Online-to-offline shopping giant leaks sensitive user data

Locally, one of the largest online-to-offline shopping sites, leaked 48 million records exposing customer data. Threat actors could exploit the datasets for social engineering, BEC, and spreading malware.

Recently, I discovered a non-password-protected database that contained 47,814,836 error logs dating back to October 2019. Upon further research, I recorded many references to as the “host domain.” I immediately sent a responsible disclosure notice of my findings, and public access was restricted within hours.

The Cybernews research team informed me that they had also discovered an exposed dataset with references to Locally. We analyzed the databases and concluded there were two separate data exposures of logging and error records on a different IP address. These records gave a first-hand look at what data is collected and how, and where that information is stored.

According to its website, Locally is one of the world’s biggest online-to-offline shopping networks and has created the world's largest decentralized shopping network. The data contained information about system repositories, link structures, and included pathways to multiple .csv (comma separated value) documents or spreadsheet files, and other potentially sensitive records. A limited sampling of the data revealed emails from partners, affiliates, and customers.

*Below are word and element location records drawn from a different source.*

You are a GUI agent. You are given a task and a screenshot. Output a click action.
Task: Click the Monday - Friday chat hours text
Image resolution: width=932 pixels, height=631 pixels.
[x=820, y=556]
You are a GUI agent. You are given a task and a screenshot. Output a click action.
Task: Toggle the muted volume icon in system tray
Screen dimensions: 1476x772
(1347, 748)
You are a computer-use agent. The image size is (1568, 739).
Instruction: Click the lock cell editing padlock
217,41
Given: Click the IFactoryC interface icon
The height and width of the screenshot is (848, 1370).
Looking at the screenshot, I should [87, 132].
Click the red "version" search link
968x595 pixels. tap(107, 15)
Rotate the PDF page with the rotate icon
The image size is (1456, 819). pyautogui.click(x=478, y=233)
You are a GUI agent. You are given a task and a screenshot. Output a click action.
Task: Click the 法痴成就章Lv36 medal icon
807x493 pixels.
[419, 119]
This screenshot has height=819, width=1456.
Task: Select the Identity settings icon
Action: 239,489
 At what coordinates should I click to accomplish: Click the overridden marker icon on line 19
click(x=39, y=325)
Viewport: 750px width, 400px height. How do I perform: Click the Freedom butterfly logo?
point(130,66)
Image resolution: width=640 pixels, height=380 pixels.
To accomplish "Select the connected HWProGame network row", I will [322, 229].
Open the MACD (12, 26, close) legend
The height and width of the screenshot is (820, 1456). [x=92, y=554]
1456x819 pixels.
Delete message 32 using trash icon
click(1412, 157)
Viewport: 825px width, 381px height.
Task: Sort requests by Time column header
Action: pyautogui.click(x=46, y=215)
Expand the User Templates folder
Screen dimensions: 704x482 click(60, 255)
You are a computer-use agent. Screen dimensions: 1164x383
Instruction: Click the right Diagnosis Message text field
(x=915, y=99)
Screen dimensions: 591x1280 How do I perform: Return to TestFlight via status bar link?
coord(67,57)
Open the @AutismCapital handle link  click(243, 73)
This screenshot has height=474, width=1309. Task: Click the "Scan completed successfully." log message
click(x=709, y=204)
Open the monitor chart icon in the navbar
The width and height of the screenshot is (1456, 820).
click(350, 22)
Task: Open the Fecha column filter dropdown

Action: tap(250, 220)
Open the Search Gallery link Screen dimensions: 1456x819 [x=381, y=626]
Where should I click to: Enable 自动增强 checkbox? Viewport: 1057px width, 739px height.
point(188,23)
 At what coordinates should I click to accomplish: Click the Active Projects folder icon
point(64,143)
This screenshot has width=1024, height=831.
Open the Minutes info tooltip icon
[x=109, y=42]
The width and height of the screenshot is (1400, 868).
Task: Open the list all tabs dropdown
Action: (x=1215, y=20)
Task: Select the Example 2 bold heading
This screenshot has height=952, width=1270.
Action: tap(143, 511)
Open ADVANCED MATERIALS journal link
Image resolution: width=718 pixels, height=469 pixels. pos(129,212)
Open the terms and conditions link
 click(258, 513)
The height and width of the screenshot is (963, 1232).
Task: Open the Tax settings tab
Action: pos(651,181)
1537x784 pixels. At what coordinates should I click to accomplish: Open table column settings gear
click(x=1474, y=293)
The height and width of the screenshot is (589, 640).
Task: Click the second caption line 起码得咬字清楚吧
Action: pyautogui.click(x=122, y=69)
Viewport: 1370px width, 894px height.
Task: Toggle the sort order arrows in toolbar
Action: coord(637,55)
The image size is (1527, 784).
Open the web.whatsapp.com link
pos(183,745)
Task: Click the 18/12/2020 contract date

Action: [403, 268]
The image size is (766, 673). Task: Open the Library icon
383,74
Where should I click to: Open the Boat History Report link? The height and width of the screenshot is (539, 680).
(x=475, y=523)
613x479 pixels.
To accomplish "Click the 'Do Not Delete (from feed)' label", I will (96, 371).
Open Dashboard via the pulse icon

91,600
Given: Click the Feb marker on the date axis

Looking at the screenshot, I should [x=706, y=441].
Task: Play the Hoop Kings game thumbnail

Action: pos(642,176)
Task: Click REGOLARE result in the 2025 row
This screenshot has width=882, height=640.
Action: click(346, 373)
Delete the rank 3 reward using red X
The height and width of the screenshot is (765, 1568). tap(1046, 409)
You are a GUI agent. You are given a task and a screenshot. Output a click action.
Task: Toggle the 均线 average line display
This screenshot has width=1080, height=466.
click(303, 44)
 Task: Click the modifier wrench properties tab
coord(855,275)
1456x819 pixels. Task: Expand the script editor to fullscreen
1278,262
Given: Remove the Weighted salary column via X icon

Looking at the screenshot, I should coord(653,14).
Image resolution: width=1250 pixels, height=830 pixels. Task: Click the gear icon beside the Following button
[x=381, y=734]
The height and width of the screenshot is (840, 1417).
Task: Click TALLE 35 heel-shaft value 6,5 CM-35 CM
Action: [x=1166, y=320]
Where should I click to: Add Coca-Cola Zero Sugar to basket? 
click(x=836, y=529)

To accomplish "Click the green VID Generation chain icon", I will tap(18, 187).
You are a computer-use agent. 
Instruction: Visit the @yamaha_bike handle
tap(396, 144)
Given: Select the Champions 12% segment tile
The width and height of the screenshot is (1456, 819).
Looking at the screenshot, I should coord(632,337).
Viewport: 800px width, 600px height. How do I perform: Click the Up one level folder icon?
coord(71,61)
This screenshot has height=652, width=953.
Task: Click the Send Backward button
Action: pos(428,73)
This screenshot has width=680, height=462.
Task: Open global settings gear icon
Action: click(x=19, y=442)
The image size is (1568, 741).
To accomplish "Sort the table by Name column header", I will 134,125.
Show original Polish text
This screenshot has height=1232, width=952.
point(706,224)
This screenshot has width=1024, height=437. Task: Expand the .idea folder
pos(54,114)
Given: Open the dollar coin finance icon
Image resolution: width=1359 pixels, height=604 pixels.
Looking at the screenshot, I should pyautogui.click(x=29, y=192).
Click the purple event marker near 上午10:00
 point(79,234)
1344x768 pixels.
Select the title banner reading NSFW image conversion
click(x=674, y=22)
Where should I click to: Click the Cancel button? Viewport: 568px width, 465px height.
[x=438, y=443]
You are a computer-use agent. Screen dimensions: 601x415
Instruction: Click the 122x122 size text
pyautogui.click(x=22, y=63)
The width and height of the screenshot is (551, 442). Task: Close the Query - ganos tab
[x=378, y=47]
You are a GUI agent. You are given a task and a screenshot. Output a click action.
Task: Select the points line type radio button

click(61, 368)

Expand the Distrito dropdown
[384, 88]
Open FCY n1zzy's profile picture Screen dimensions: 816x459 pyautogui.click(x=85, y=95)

It is unclear how long the database was exposed for or who else may have gained access to these records. Only a forensic audit would identify the IP addresses and locations of those who may have accessed this dataset. At the time of publication, we have not received any reply or comment from Locally regarding our discovery or disclosure notice.

What the databases contained

  • Two separate exposures of logging data on different IP addresses.
  • Total records on the first exposure: 47,814,836.
  • Total records on the second exposure: "count": 2,520,715,307 and "deleted": 14,253,850.
  • Internal error logging records that include a large number of files. The environment was marked as “Production”.
  • Customer and partner data, such as email, phone, physical addresses, and other details.
  • What appeared to be order and invoice information. Customers and users could be potentially targeted for social engineering scams or phishing attacks or to validate credit card information.
  • Order confirmation page exposure with customer personally identifying information (PII) and order information.
  • The files also show where data is stored and how the logging network operates from the back end, including third-party cloud storage repositories.
  • The database was at risk of a ransomware attack that could have encrypted the data. The exposed environment could have potentially allowed cyber criminals to insert malicious code or identify vulnerabilities for a future cyberattack.

The database exposed information of over 700,000 “dealers.” Although stores, vendors, and dealers often offer publicly accessible information, there were internal account numbers and other information indicating their affiliate status.

One simple example of how cybercriminals could use these records as a working list for fraud would be to contact the businesses and say they were from or affiliated with Locally, provide their affiliate ID number, and state that they need the business to update their payment or banking information. Once they establish trust and credibility, criminals could use this information for fraudulent purposes.

Screenshot showing 708,298 “dealer” accounts.

Order confirmation page exposure

In a separate potential vulnerability, I noticed that the database contained links to what appeared to be an order summary or confirmation page with a direct url that was not password protected. These online records also contained references to name, email, billing, and payment method. Although these links were configured to not be indexed by search engines such as Google, they were publically accessible to anyone with an internet connection and provided a very detailed summary of orders. The page also shows the retailer disbursement amount, merchant fees, and Locally’s fee.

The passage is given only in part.